**Saved entries**:
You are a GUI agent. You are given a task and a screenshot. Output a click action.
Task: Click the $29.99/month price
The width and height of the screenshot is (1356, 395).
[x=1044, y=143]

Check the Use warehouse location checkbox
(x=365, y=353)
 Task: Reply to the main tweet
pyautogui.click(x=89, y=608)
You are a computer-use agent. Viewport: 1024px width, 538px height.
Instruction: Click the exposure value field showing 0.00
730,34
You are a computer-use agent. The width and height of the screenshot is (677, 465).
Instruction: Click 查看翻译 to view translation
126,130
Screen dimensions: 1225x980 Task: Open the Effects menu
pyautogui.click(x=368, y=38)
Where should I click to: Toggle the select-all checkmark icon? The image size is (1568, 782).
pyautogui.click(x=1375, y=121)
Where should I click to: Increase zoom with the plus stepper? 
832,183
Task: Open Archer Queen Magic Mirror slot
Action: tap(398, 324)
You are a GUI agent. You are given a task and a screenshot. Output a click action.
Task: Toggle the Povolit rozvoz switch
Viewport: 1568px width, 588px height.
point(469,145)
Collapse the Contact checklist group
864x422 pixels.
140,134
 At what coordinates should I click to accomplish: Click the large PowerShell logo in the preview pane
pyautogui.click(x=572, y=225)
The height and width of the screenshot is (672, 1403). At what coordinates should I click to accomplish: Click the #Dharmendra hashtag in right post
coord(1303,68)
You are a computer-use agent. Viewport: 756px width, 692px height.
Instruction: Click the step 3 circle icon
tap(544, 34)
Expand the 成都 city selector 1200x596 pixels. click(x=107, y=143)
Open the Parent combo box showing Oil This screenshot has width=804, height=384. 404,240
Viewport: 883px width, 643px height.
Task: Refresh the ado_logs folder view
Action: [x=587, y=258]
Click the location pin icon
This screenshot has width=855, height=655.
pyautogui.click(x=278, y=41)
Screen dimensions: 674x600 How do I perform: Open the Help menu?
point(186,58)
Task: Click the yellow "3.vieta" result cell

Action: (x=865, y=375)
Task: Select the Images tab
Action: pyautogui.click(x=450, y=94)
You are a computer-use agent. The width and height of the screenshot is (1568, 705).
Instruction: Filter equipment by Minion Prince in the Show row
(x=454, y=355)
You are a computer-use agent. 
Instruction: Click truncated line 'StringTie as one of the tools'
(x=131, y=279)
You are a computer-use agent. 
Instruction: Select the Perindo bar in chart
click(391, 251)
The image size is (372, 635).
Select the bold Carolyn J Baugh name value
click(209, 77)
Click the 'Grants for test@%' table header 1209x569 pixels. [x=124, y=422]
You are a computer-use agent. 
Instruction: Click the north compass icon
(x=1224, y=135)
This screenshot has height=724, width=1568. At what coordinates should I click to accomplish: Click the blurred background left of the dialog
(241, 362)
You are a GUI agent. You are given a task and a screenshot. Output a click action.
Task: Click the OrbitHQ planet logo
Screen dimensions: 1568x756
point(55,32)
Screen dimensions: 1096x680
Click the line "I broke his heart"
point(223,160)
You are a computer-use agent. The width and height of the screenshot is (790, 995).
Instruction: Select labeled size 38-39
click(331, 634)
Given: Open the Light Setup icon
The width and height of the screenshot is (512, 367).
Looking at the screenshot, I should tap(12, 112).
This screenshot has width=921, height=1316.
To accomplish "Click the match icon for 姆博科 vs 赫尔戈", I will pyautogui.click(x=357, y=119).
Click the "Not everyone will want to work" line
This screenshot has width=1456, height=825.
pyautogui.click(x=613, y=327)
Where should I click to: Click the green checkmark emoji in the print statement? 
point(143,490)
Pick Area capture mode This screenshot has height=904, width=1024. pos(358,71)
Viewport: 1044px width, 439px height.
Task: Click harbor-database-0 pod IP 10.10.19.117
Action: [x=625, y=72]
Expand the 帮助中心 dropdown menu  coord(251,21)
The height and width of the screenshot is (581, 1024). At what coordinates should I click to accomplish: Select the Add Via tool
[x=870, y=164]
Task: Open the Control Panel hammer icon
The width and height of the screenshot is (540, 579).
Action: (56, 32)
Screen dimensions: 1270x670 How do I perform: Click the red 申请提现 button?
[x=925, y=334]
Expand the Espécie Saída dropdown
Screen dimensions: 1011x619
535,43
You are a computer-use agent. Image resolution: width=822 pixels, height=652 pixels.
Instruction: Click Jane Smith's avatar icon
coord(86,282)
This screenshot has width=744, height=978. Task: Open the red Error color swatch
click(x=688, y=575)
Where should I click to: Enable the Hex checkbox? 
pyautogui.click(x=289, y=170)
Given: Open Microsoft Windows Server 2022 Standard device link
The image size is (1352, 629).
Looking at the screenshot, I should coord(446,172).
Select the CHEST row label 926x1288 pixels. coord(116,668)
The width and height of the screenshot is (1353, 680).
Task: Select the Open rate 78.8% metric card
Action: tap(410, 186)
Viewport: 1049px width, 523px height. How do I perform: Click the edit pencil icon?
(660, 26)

**Required action**: Search the entries above for the string "will". Copy each line in which it appears.

**Task answer**:
To accomplish "Click the match icon for 姆博科 vs 赫尔戈", I will pyautogui.click(x=357, y=119).
Click the "Not everyone will want to work" line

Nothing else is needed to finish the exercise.